• _WHAT IS NEEDED_
Lay out every line of the data below as a Markdown table with the columns Row and Data line, numbering the rows and skipping blank lines.

• _DATA EXCERPTS_
====

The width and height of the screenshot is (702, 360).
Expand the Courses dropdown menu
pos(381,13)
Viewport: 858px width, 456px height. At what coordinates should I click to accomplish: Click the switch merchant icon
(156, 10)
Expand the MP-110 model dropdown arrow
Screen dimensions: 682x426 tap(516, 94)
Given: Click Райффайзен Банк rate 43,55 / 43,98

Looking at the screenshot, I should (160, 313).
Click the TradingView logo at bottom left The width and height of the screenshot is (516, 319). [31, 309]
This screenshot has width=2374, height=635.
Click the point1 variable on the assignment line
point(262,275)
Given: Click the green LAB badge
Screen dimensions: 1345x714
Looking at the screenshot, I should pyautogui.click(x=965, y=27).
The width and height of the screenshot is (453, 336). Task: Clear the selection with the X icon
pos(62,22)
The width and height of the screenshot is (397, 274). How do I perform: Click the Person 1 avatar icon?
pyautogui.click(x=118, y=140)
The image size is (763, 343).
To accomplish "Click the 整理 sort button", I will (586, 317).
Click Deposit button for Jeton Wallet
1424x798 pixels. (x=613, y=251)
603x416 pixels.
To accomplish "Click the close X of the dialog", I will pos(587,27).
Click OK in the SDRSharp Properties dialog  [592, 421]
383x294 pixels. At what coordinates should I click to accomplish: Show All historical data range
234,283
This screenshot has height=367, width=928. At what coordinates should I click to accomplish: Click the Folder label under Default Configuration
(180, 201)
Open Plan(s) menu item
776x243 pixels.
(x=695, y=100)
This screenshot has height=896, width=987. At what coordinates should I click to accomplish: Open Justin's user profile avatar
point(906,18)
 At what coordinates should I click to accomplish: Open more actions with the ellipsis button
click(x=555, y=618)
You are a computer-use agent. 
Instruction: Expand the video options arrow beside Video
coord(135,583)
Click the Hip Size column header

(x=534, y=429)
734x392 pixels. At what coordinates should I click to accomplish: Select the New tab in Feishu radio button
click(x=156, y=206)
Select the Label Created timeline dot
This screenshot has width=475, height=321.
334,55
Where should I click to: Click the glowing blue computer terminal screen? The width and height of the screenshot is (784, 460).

====

• _ANSWER TO THE TASK_
| Row | Data line |
|---|---|
| 1 | The width and height of the screenshot is (702, 360). |
| 2 | Expand the Courses dropdown menu |
| 3 | pos(381,13) |
| 4 | Viewport: 858px width, 456px height. At what coordinates should I click to accomplish: Click the switch merchant icon |
| 5 | (156, 10) |
| 6 | Expand the MP-110 model dropdown arrow |
| 7 | Screen dimensions: 682x426 tap(516, 94) |
| 8 | Given: Click Райффайзен Банк rate 43,55 / 43,98 |
| 9 | Looking at the screenshot, I should (160, 313). |
| 10 | Click the TradingView logo at bottom left The width and height of the screenshot is (516, 319). [31, 309] |
| 11 | This screenshot has width=2374, height=635. |
| 12 | Click the point1 variable on the assignment line |
| 13 | point(262,275) |
| 14 | Given: Click the green LAB badge |
| 15 | Screen dimensions: 1345x714 |
| 16 | Looking at the screenshot, I should pyautogui.click(x=965, y=27). |
| 17 | The width and height of the screenshot is (453, 336). Task: Clear the selection with the X icon |
| 18 | pos(62,22) |
| 19 | The width and height of the screenshot is (397, 274). How do I perform: Click the Person 1 avatar icon? |
| 20 | pyautogui.click(x=118, y=140) |
| 21 | The image size is (763, 343). |
| 22 | To accomplish "Click the 整理 sort button", I will (586, 317). |
| 23 | Click Deposit button for Jeton Wallet |
| 24 | 1424x798 pixels. (x=613, y=251) |
| 25 | 603x416 pixels. |
| 26 | To accomplish "Click the close X of the dialog", I will pos(587,27). |
| 27 | Click OK in the SDRSharp Properties dialog  [592, 421] |
| 28 | 383x294 pixels. At what coordinates should I click to accomplish: Show All historical data range |
| 29 | 234,283 |
| 30 | This screenshot has height=367, width=928. At what coordinates should I click to accomplish: Click the Folder label under Default Configuration |
| 31 | (180, 201) |
| 32 | Open Plan(s) menu item |
| 33 | 776x243 pixels. |
| 34 | (x=695, y=100) |
| 35 | This screenshot has height=896, width=987. At what coordinates should I click to accomplish: Open Justin's user profile avatar |
| 36 | point(906,18) |
| 37 |  At what coordinates should I click to accomplish: Open more actions with the ellipsis button |
| 38 | click(x=555, y=618) |
| 39 | You are a computer-use agent.  |
| 40 | Instruction: Expand the video options arrow beside Video |
| 41 | coord(135,583) |
| 42 | Click the Hip Size column header |
| 43 | (x=534, y=429) |
| 44 | 734x392 pixels. At what coordinates should I click to accomplish: Select the New tab in Feishu radio button |
| 45 | click(x=156, y=206) |
| 46 | Select the Label Created timeline dot |
| 47 | This screenshot has width=475, height=321. |
| 48 | 334,55 |
| 49 | Where should I click to: Click the glowing blue computer terminal screen? The width and height of the screenshot is (784, 460). |